The case of Mohammed Al Fayed's fake candelabra, reported in The Lawyer, 22 July 1997, ended in defeat for Al Fayed. However the case carries important messages for the profession, says Philip Rubens, litigation partner at Finers, who acted for Emanuel Antiques in the case.

He says it has emphasised the dangers of delaying litigation and the risk of such delays turning an action sterile.

Rubens believes the case illustrates the difficulties that can be created for the profession when one side switches advisers during an action.

Al Fayed changed solicitors three times during the case, which Rubens says is highly unusual in a case of this magnitude. It has provided an important ruling on the view the courts will take of the stress factor that ongoing litigation can have on those being sued.

The action began in 1991 when Al Fayed alleged that four pairs of 9ft tall candelabra he bought from Emanuel Antiques were not made in the 19th century, but were forgeries made in Italy in the 1980s.

Mayfair practice Palmer Cowen issued a High Court writ on Al Fayed's behalf. The firm continued to act for Al Fayed for the next two to three years before he switched to Kingsley Napley. Then, in October last year Al Fayed changed advisers again, this time to DJ Freeman. Four different counsel were also used along the way.

Rubens accepts that there is nothing to prevent anyone changing advisers. But he stresses that this in itself can lead to delay and disruption for both sides.

Rubens found himself having to cover ground which had already been covered by providing information which, again, had already been provided for the solicitors previously on the record.

It was these delays, and prejudice suffered by Emanuel Antiques, which tipped the scales in the company's favour. The Court of Appeal struck out Al Fayed's claim, and leave to appeal to the House of Lords was refused – although Al Fayed can still apply direct to the Law Lords for leave to challenge the verdict of the Court of Appeal.
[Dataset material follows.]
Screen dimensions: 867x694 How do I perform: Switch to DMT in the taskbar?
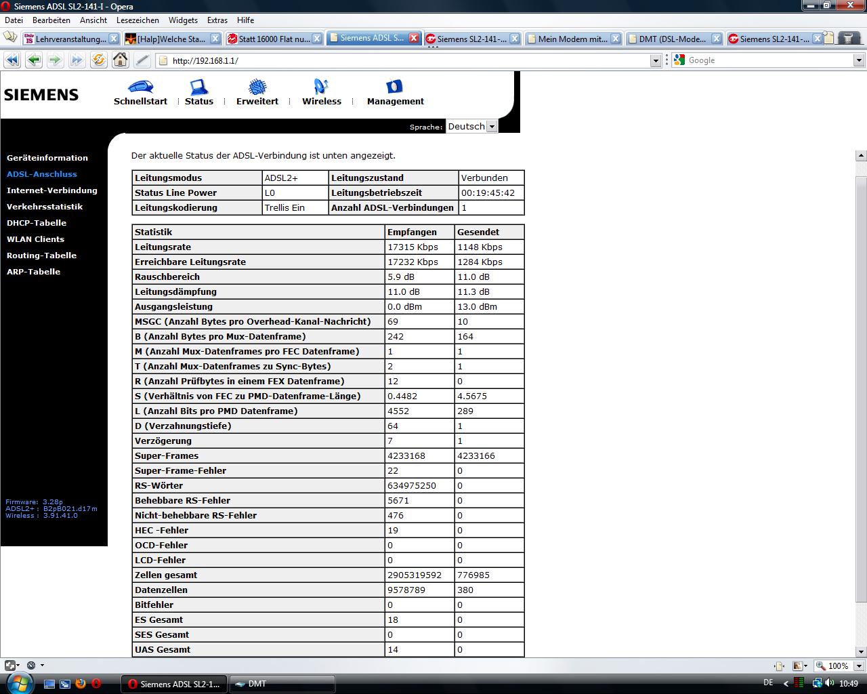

Previously, in the High Court, Mr Justice Dyson had accepted that there had been inordinate and unacceptable delays in the case but refused to strike out the claim on the basis that Emanuel Antiques had not suffered sufficient prejudice to justify such a move.

The Court of Appeal, however, disagreed. In reaching its decision, the court took into account the anxiety caused to company chief Emanuel Naghi by the prospect of the pending litigation, and it did so even though it was the company, rather than Naghi himself that was being sued.
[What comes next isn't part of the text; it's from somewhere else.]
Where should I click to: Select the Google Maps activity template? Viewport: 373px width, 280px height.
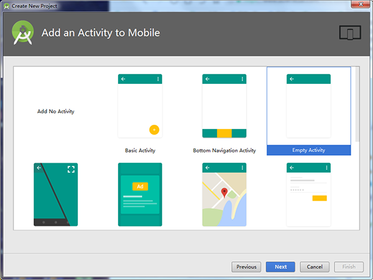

"They decided the matter had been hanging over the defendant far too long and therefore there had been prejudice," says Rubens. "The fact they considered the anxiety caused to a director of the defendant company is in itself unusual."

Rubens sees the decision as a re-enforcement of Lord Woolf's aim to speed up the course of litigation, and as a warning to the profession to make it absolutely clear to clients that if cases are allowed to remain inactive for lengthy periods they will run the risk of strike out motions.

The danger is that if such warnings are not given, a client could have grounds to sue for negligence. An increasing number of cases are now reaching the courts in which solicitors are being sued over claims that have been struck out, he says.